HOW TO COMPLETE THIS TASK –
All lines from the one that contains "You are a GUI" through the close of the entries below are to be repeated exactly, without any pictures.

══════════════════════════════

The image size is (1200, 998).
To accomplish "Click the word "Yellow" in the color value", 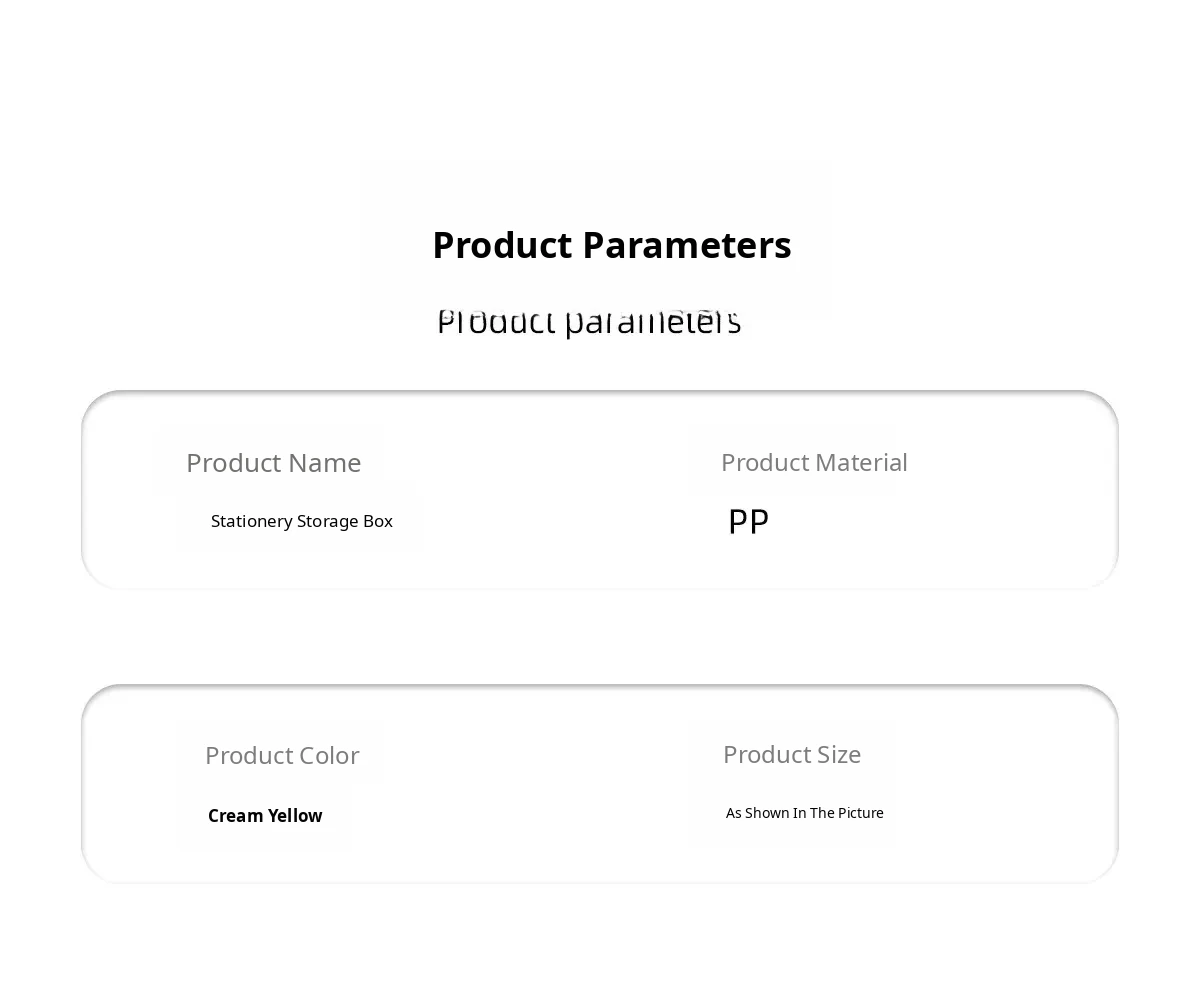I will (x=295, y=816).
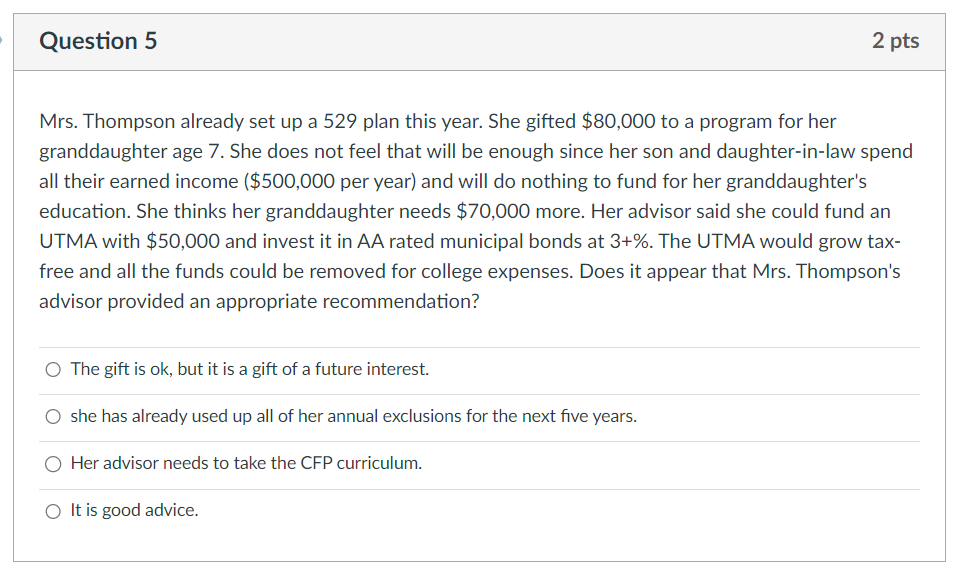959x566 pixels.
Task: Click the 'appropriate recommendation?' closing phrase
Action: click(x=354, y=302)
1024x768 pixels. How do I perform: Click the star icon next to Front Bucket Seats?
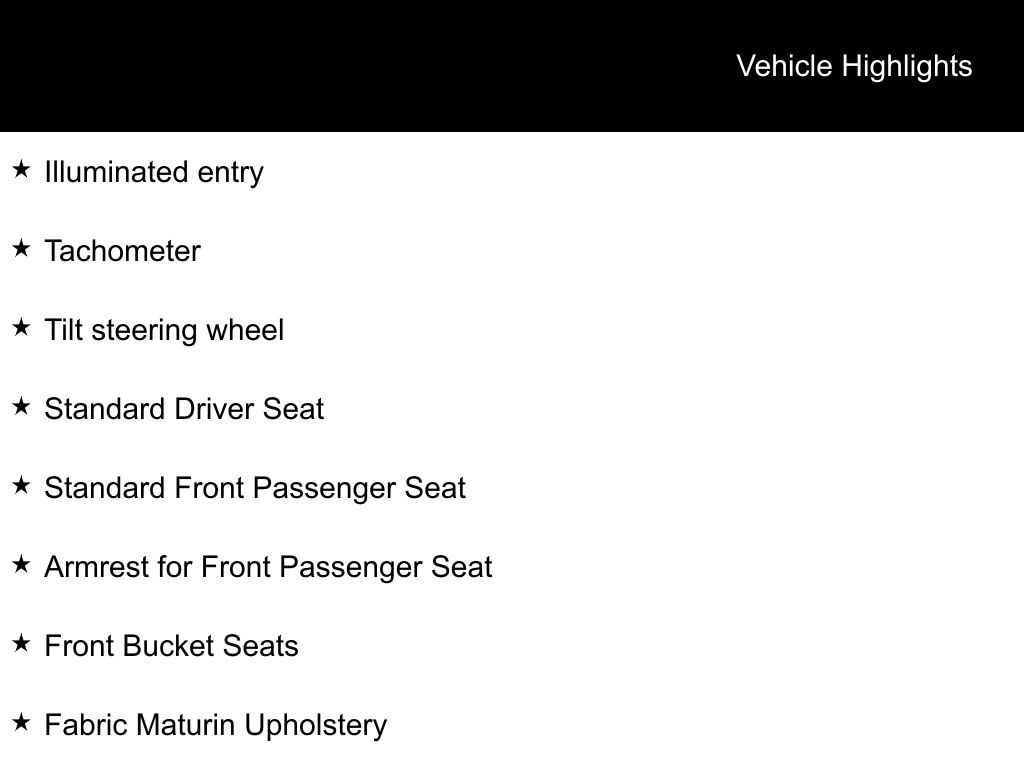[x=21, y=644]
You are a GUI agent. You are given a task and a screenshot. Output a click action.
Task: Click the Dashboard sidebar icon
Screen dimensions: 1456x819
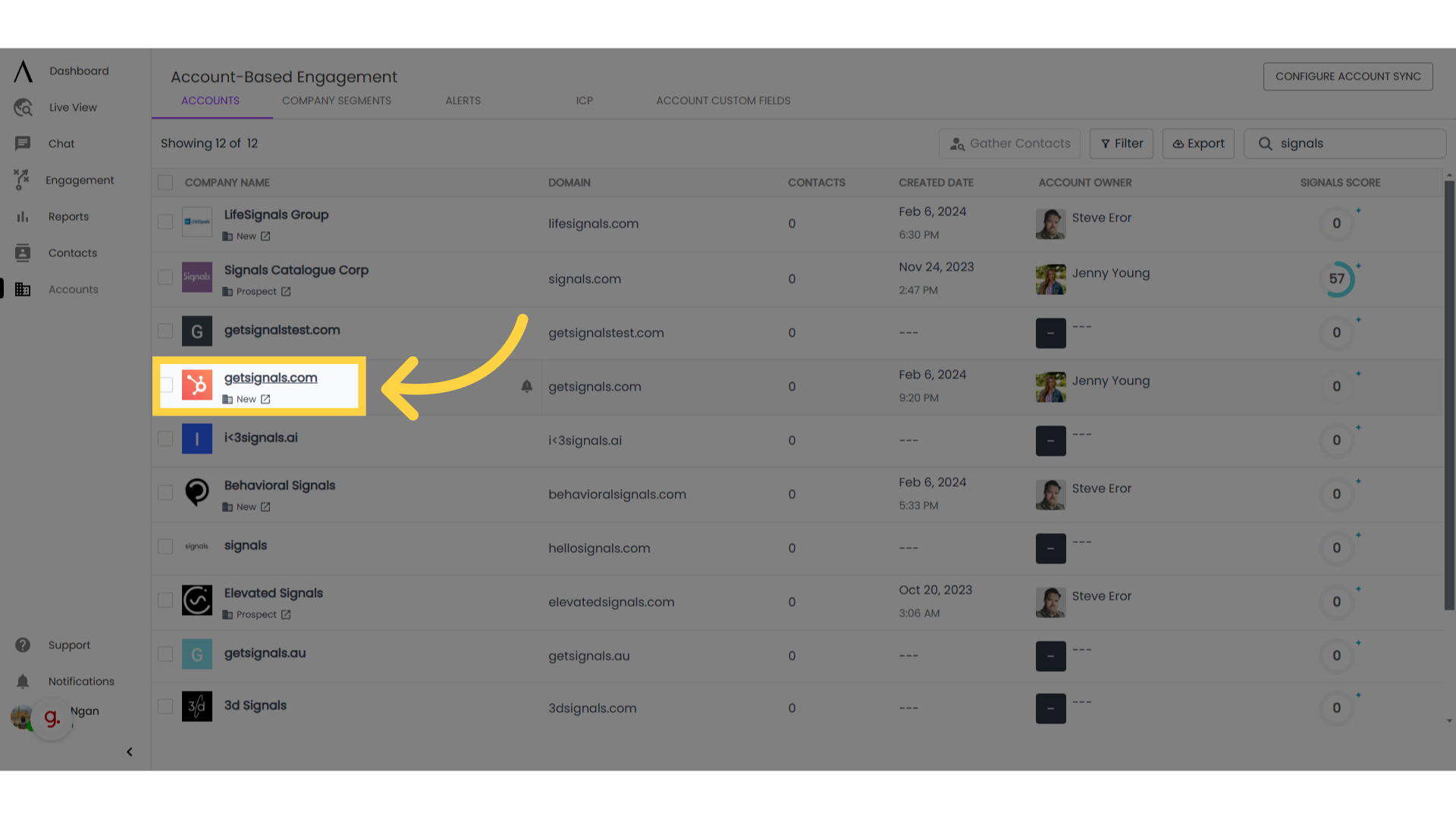click(x=22, y=71)
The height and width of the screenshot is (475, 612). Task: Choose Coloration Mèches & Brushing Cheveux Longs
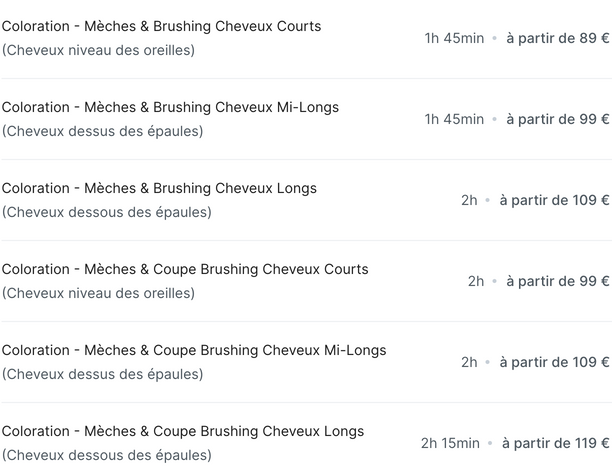click(x=306, y=200)
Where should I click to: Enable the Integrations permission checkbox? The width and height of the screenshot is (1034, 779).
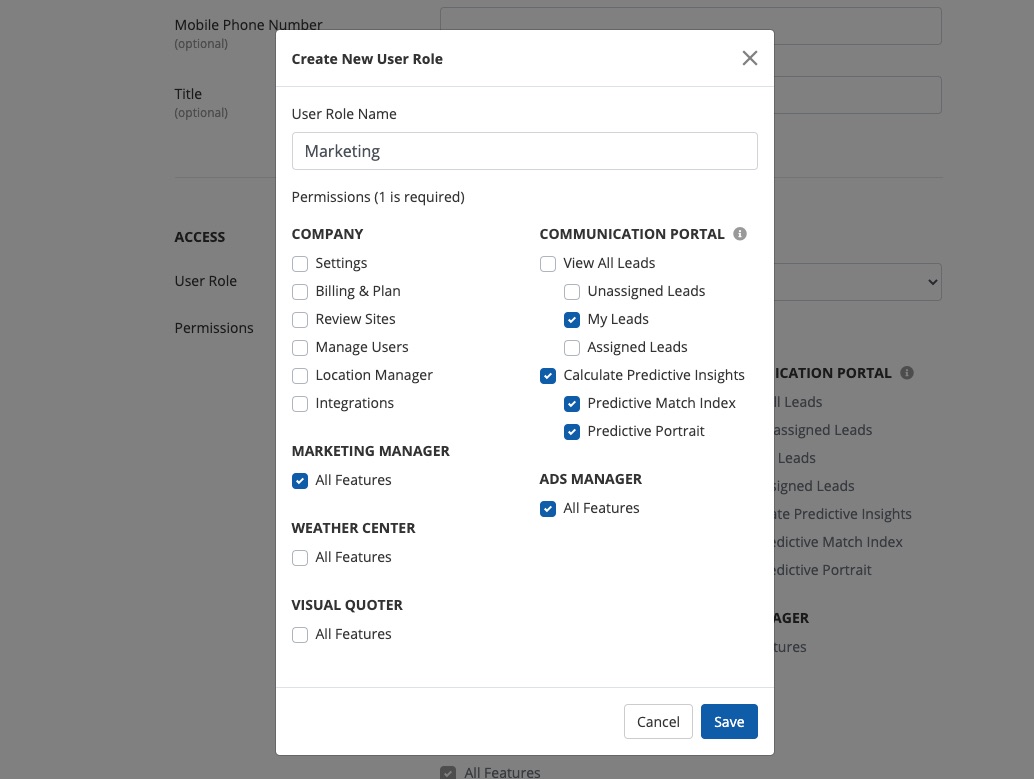coord(300,404)
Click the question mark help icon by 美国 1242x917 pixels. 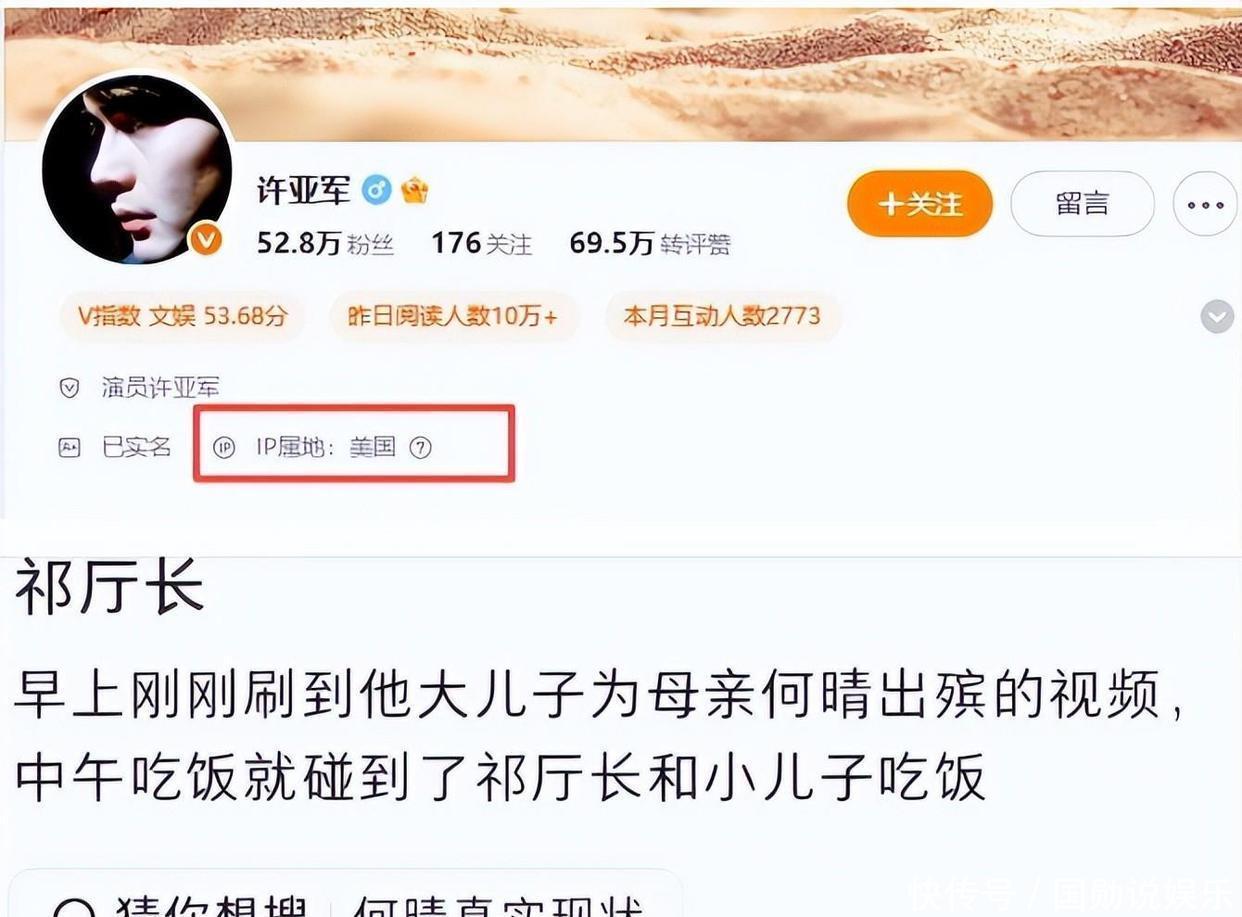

══════════════════════════════

RESPONSE –
You are a GUI agent. You are given a task and a screenshot. Output a click action.
Task: Click the Dashboard sidebar icon
Screen dimensions: 1456x819
click(x=22, y=71)
The height and width of the screenshot is (475, 612). Task: Choose Coloration Mèches & Brushing Cheveux Longs
click(x=306, y=200)
Where should I click to: Enable the Integrations permission checkbox? The width and height of the screenshot is (1034, 779).
coord(300,404)
Click the question mark help icon by 美国 1242x917 pixels. 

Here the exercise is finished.